The main execution part of the script utilizes the functions mentioned above:

Argument Parsing:
- It uses ArgumentParser to parse command-line arguments, including the input FASTA file (-i), SNP string (-snp), and the number of reads to generate (-n).
Loading Reference Sequences:
- The script loads reference sequences from the specified input FASTA file using the load_data function.
Generating artificial Reads:
- It calls the seqs_to_file function to generate artificial reads based on the reference sequences, SNPs, and the specified number of reads.
Plotting and Saving:
- The script plots the average read quality distribution as a histogram using matplotlib and saves it as avg_quality_distribution.png in the current directory.
Execution Duration:
- The script prints the duration of execution.

Overall Workflow:

Loading Data:
- The reference sequences are loaded from the input FASTA file.
Generating Reads:
- artificial reads are generated for each reference sequence.
- SNPs and sequencing errors are introduced.
- Reverse complementation and chimeric reads are handled.
Quality Assessment:
- The average quality distribution of the generated reads is calculated.
Output:
- The generated reads and their qualities are printed.
Plotting:
- The script creates a histogram showing the distribution of average read qualities.
Duration and File Saving:
- The duration of execution is printed.
- The histogram is saved as an image (avg_quality_distribution.png).

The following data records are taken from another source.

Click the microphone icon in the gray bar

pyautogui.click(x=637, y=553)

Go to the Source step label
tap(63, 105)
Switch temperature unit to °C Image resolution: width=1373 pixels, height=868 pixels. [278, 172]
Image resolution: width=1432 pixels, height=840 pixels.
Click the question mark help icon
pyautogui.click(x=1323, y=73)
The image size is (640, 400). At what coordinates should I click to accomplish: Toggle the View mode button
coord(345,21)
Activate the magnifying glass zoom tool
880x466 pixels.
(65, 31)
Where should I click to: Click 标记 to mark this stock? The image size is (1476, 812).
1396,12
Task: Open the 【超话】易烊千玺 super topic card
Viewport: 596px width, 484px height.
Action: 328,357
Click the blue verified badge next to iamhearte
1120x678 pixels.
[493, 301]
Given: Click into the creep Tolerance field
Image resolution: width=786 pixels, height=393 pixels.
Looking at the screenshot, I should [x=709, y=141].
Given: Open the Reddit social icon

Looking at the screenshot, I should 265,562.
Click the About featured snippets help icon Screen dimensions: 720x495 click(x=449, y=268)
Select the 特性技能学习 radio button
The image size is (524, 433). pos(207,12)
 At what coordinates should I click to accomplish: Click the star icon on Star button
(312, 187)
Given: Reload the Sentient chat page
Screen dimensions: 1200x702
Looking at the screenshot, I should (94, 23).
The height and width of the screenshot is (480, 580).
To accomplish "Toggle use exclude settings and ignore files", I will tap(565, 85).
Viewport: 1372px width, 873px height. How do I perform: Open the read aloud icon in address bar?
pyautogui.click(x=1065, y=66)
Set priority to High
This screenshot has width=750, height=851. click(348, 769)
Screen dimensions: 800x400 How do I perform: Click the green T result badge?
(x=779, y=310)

License and rights of usage

Please note that simON-reads is still experimental and may contain errors or may output not-100%-reliable results, so always check them and pull issues whenever you feel it to be the case, we’ll be on your back as soon as possible to fix/implement/enhance whatever you suggest!

The code is protected by the GNU v.3 license. As the license provider reports: “Permissions of this strong copyleft license are conditioned on making available complete source code of licensed works and modifications, which include larger works using a licensed work, under the same license. Copyright and license notices must be preserved. Contributors provide an express grant of patent rights”.

If you are using simON-reads for you project, please consider to cite the author of this code (Astra Bertelli) and this GitHub repository.